La seconda installazione video: People, 2010-24, seppur diversa dalla prima, è legata alla mostra dal medesimo cordone ombelicale, per usare le parole dell’artista, che è la potenza dello sguardo. Ovvero, la capacità di cogliere la bellezza attraverso la connessione profonda con ciò che ci circonda. In questo caso, l’opera deriva dal montaggio di una selezione di video brevi, di pochi secondi, in cui l’artista, nel riprendere impercettibili movimenti, è come se offrisse ai visitatori la possibilità di entrare nel suo processo creativo volto a cogliere l’attimo. L’opera esprime quell’esigenza di immediatezza che diventa ancor più urgente nei ritratti, in cui lo scopo dell’artista è quello di riuscire a restituire in video l’espressione del soggetto nell’istante immediatamente antecedente lo scatto.
Tutte le opere di Acerbi, seppur appartenenti a periodi diversi, riconducibili ad un arco temporale compreso tra il 2010 e il 2023, sono in bianco e nero. Una scelta distintiva per l’artista, nonché indispensabile per mettere a fuoco la scena, spogliandola da dettagli chiassosi che rischierebbero di distogliere l’attenzione dell’osservatore dal focus della stessa. La mostra è voluta e prodotta da Alberto de Marinis, esperto ed appassionato d’arte che da anni sostiene e supporta come mecenate l’attività di vari artisti.
In apertura, Riccardo Acerbi, Italia, Milano, 2019
Per fotografare devi vivere.
Ci sono tanti luoghi, tante situazioni, tante persone e tanti volti che trasmettono emozioni.

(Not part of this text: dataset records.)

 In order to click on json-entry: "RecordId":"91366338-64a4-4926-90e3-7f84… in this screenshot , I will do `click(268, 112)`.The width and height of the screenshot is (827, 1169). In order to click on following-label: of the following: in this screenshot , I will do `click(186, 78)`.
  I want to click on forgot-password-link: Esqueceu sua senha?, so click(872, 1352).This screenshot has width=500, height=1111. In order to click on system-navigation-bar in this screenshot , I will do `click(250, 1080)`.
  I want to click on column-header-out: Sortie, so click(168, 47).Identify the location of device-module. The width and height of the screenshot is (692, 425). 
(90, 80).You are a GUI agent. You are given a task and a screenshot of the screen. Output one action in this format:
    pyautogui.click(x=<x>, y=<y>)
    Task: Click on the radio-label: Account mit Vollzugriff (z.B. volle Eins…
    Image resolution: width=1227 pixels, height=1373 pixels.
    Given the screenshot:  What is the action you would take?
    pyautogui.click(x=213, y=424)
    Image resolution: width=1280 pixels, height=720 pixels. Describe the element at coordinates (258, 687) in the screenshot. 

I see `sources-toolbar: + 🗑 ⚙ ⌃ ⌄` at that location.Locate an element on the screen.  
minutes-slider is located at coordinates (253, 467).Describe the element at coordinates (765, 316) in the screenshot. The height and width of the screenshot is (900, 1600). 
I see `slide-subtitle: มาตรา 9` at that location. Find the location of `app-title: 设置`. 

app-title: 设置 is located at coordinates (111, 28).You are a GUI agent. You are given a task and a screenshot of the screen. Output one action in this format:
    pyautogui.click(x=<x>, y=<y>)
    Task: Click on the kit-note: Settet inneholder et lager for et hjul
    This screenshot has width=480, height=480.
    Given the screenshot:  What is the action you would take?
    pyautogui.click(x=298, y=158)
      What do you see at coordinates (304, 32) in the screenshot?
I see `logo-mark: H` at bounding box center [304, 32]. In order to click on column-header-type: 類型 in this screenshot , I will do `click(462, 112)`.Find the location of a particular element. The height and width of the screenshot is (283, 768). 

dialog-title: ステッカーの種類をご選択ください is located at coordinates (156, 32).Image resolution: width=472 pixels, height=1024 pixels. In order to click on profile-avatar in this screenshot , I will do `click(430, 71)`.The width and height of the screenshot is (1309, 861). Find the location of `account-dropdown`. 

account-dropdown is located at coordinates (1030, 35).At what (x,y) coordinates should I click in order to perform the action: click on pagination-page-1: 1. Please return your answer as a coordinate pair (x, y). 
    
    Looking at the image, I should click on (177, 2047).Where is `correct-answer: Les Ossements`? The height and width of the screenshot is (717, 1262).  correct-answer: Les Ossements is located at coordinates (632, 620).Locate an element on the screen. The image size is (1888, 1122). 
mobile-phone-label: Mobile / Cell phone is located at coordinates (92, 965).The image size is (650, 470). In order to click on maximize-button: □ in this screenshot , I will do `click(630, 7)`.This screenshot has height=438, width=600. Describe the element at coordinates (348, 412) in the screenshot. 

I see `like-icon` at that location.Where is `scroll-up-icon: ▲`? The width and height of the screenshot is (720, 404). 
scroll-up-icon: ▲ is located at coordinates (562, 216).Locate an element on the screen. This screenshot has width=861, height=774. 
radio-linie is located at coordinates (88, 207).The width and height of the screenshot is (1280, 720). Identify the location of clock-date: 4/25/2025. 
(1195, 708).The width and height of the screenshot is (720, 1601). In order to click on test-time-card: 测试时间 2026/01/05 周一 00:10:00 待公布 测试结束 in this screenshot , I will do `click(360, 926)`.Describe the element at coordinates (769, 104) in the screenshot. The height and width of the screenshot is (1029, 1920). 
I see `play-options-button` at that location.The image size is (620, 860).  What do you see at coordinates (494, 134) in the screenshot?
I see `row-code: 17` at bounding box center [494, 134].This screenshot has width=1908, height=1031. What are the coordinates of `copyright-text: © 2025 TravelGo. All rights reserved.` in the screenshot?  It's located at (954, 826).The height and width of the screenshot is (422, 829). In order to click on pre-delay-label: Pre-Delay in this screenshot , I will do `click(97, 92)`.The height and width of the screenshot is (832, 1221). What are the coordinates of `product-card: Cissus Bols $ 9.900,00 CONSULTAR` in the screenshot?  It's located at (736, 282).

A volte mi piacerebbe dare una voce a coloro che compaiono nelle foto,
sperando che quella voce arrivi anche a chi guarda le mie immagini.
Io abito a Roma, il volto da me più conosciuto e amato.
La passione e non l’esigenza mi ha sempre accompagnato quando metto la macchina fotografica al collo,
pronto per quell’emozione improvvisa…
Quel momento dello scatto diventa una scena viva, reale
e quando tolgo l’occhio dal mirino sembra già passato tutto,
però io sono ancora lì e al prossimo scatto non ci penso, tanto arriva.
La vita è come un lungo film e il mio ogni tanto si prende una pausa per fermare l’attimo.